Predicting Bugs by Analyzing Software History
Jim Whitehead
UC Santa Cruz

Almost all software contains undiscovered bugs, ones that have not yet
been exposed by testing or by users. Wouldn't it be nice if there was
a way to know the location of these bugs? This talk presents two
approaches for predicting the location of bugs. The bug cache contains
10% of the files in a software project. Through an analysis of the
software's development history and the location of bugs, files are
added and removed from the cache based on four notions of bug
locality: temporal, spatial, changed-entity, and new-entity locality.
After processing, files in the bug cache contain 73-95% of
undiscovered bugs. To improve the localization of predicted bugs, the
second prediction approach focuses on configuration management commit
transactions. Using machine learning techniques (Support Vector
Machines), we classify commits as being likely to have a fault, or
unlikely to have a fault. The best precision figures for each project
are typically in the mid-70's. Hence, it is possible for a
configuration management system to inform a developer, post-commit,
that they have just created a bug (with appx. 75% likelihood).

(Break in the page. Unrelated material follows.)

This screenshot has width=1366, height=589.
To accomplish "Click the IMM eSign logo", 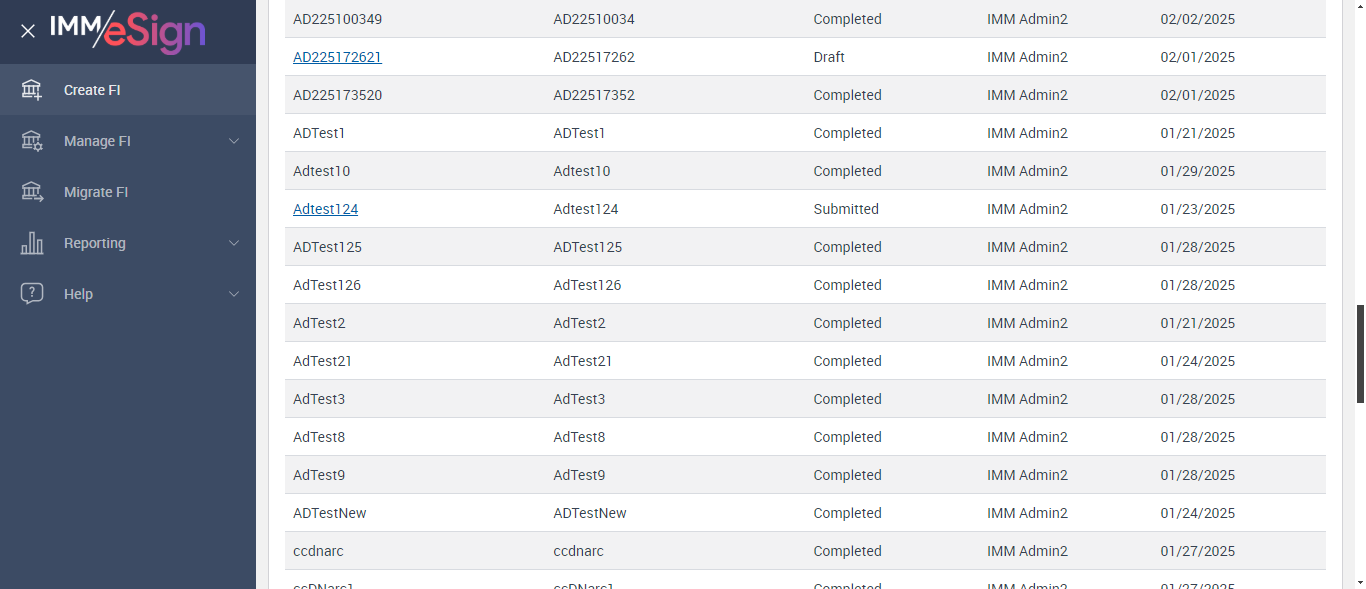I will tap(128, 31).
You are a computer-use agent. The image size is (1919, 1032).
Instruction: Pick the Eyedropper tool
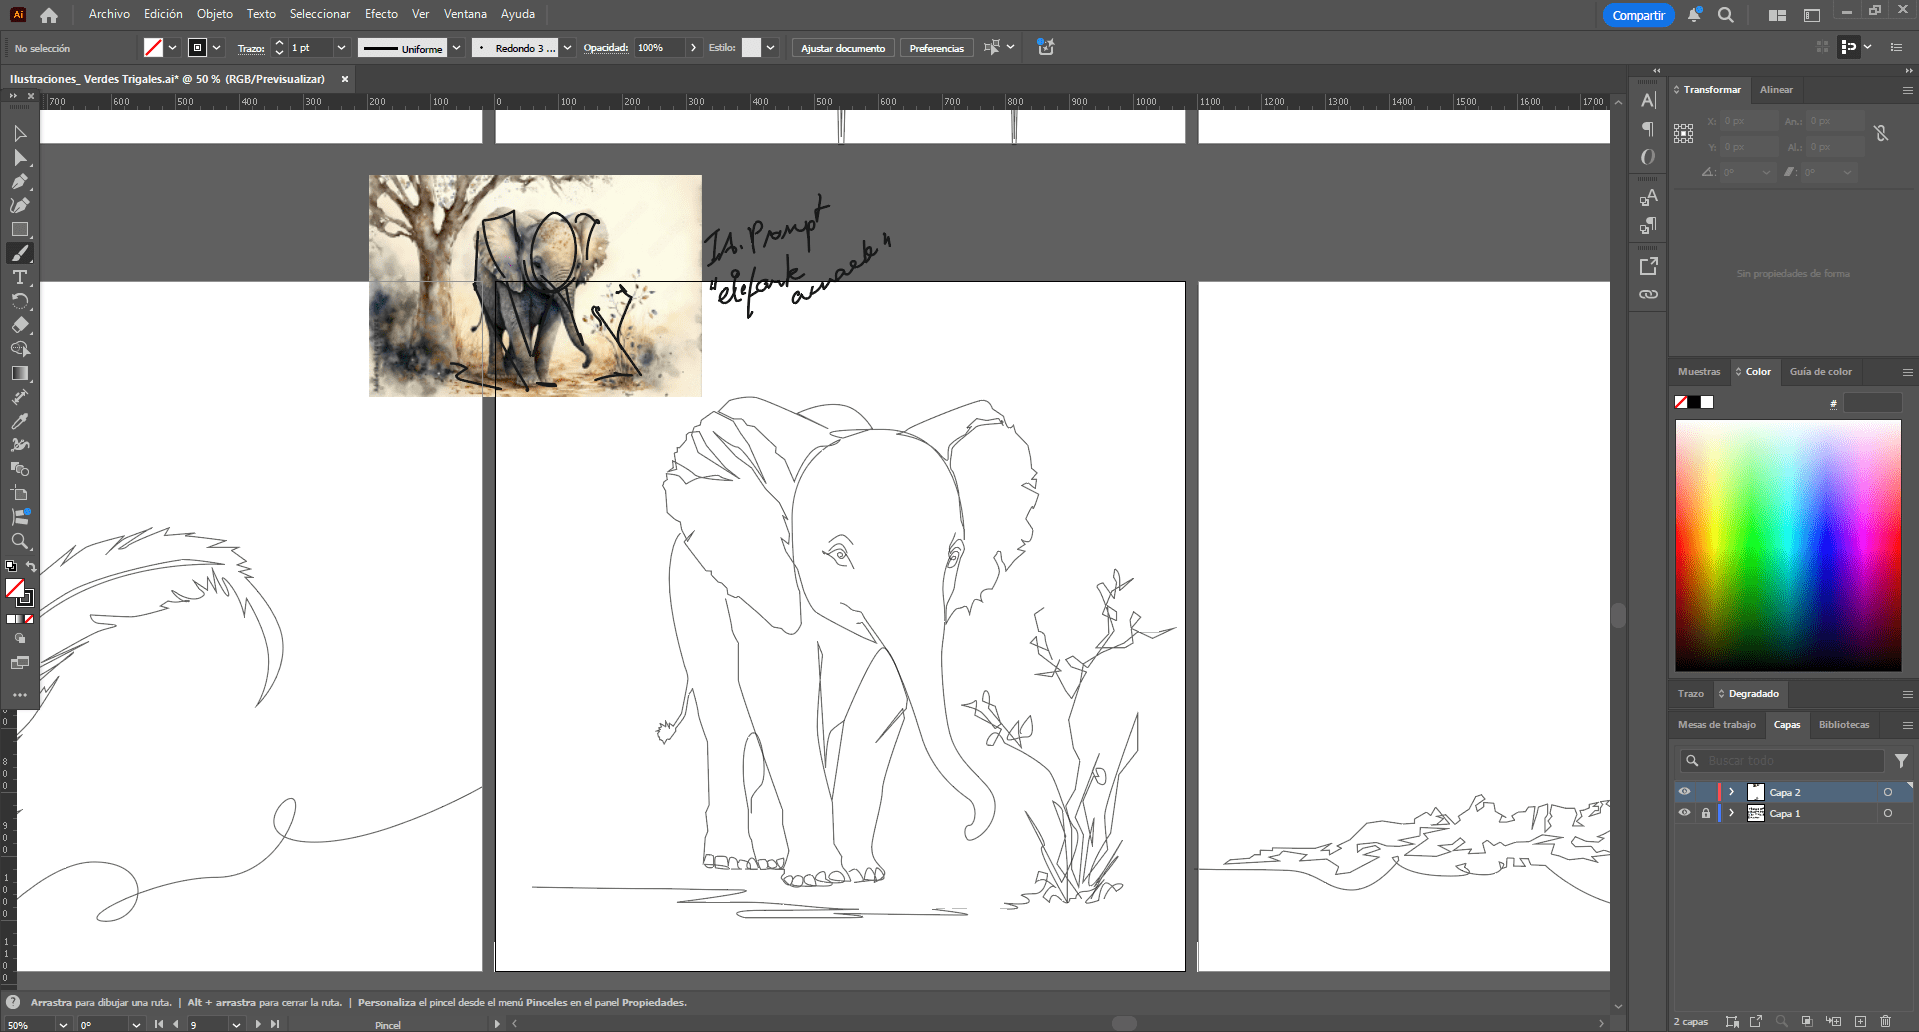point(20,421)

Recently graduated PhD Sung Kim contributed heavily to this work.


Jim Whitehead is an Associate Professor of Computer Science at the
University of California, Santa Cruz. Jim's research interests lie in
the areas of software evolution, software design, software
configuration management, and application layer internet protocols.
He has recently developed a new degree program, the BS Computer
Science: Computer Game Design. Jim received his PhD in Information and
Computer Science from UC Irvine, in 2000, under his advisor Richard
N. Taylor.